**Written request A**
List each consequence that the excerpt on aggressive behavior in teens with Asperger's says the parents applied or promised for their daughter.

--

Puberty is a rough time for kids with Asperger's. Aggressive behavior is common. The good news is that it gets better in the later teen years. But, for the time being...

Yes, there need to be consequences for behavior that damages property or hurts others. If all you get is "lip and attitude" but he complies, ignore it. We all have a right to feel however we feel about things. We just have to control our behavior.

Make all consequences as logical as possible. Most A.S. kids are hyper-logical. Try discussing this with him at a time when he is not upset. Ask him to think of some consequences he would find useful. Make a list, if you like. You may have to soften them as you say he is very hard on himself. Then, when a problem occurs, use one of the agreed upon consequences that fits.  

For us, if our daughter damaged something that belonged to her, it was not replaced. If it belonged to someone else, she was required to work to pay for replacing it. If she made a mess, she had to clean it up. We also made it clear that if an actual assault occurred, we would not protect her from the legal consequences of violent behavior. Fortunately, we never had to make good on that, but I assure you we would have.

--

**Written request B**
Please rewrite the part of the records that opens with the line containing "Viewport: 560px width, 560px height." and closes with the line containing "The width and height of the screenshot is (719, 377).", swapping "preview panel" for "settings panel" and leaving everything else unchanged.

--

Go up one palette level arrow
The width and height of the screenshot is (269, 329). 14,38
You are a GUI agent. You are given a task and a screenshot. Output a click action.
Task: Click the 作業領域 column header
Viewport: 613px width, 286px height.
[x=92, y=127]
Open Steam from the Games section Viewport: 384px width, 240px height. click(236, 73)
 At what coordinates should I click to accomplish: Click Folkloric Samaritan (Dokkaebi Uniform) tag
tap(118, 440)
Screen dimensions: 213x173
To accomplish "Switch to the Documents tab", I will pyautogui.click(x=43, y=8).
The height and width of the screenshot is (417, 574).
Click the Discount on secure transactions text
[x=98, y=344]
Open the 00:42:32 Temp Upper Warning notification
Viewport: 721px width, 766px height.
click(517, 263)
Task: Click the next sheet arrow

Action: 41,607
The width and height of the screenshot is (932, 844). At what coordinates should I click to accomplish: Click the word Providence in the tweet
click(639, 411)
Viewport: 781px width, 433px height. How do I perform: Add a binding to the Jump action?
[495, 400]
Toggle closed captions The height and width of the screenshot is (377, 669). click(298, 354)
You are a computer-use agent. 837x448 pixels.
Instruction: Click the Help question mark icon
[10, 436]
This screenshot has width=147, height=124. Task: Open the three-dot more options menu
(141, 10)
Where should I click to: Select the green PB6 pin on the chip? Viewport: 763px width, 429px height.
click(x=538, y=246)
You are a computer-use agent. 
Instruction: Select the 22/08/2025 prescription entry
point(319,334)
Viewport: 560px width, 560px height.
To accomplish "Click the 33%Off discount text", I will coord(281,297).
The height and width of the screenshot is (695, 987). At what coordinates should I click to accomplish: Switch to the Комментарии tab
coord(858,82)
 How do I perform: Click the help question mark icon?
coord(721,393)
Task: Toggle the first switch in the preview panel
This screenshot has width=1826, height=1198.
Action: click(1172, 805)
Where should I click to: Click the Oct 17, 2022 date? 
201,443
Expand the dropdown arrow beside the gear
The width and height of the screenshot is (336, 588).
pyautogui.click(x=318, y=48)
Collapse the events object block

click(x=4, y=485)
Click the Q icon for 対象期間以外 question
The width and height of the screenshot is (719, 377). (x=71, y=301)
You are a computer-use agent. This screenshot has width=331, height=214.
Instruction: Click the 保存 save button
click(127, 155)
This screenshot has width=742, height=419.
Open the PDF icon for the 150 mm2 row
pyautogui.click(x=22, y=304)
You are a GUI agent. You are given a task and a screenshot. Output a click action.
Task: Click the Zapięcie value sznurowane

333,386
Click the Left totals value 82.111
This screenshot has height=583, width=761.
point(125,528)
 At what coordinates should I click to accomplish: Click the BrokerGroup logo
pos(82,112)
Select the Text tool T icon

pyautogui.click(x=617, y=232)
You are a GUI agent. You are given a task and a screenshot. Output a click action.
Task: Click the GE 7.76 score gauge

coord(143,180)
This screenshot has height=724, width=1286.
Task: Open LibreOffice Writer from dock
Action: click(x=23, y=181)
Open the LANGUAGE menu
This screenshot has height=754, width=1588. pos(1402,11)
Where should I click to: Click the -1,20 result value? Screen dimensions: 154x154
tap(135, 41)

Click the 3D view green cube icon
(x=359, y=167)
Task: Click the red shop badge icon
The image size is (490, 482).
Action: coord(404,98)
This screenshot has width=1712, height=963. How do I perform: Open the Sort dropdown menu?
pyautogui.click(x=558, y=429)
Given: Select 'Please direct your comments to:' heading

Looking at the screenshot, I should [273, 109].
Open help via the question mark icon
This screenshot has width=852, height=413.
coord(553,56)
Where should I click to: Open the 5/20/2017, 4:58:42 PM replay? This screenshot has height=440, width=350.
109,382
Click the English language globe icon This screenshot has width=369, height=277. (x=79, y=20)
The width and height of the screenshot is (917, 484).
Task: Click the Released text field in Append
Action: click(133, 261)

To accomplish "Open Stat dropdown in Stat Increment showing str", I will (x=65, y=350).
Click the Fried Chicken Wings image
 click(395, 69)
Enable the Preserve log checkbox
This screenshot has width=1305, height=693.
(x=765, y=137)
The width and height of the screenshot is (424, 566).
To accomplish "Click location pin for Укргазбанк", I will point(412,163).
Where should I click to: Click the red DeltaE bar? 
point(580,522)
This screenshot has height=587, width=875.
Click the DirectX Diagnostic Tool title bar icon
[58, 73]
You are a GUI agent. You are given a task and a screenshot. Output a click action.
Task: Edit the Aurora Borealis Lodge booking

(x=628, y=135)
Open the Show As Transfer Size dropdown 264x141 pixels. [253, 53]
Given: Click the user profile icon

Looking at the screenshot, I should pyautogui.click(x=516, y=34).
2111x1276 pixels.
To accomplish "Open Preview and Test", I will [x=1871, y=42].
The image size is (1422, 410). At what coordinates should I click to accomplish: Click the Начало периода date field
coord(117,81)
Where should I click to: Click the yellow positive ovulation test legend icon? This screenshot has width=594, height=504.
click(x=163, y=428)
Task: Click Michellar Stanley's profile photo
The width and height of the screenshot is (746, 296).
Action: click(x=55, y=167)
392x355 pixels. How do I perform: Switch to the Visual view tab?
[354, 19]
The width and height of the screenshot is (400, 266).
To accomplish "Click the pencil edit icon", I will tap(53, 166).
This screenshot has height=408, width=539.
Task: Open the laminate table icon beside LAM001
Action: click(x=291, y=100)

--

**Complete output A**
- If she damaged something that belonged to her, it was not replaced.
- If she damaged something that belonged to someone else, she had to work to pay for replacing it.
- If she made a mess, she had to clean it up.
- If an actual assault occurred, they would not protect her from the legal consequences of violent behavior.

**Complete output B**
Viewport: 560px width, 560px height.
To accomplish "Click the 33%Off discount text", I will coord(281,297).
The height and width of the screenshot is (695, 987). At what coordinates should I click to accomplish: Switch to the Комментарии tab
coord(858,82)
 How do I perform: Click the help question mark icon?
coord(721,393)
Task: Toggle the first switch in the settings panel
This screenshot has width=1826, height=1198.
Action: click(1172, 805)
Where should I click to: Click the Oct 17, 2022 date? 
201,443
Expand the dropdown arrow beside the gear
The width and height of the screenshot is (336, 588).
pyautogui.click(x=318, y=48)
Collapse the events object block

click(x=4, y=485)
Click the Q icon for 対象期間以外 question
The width and height of the screenshot is (719, 377). (x=71, y=301)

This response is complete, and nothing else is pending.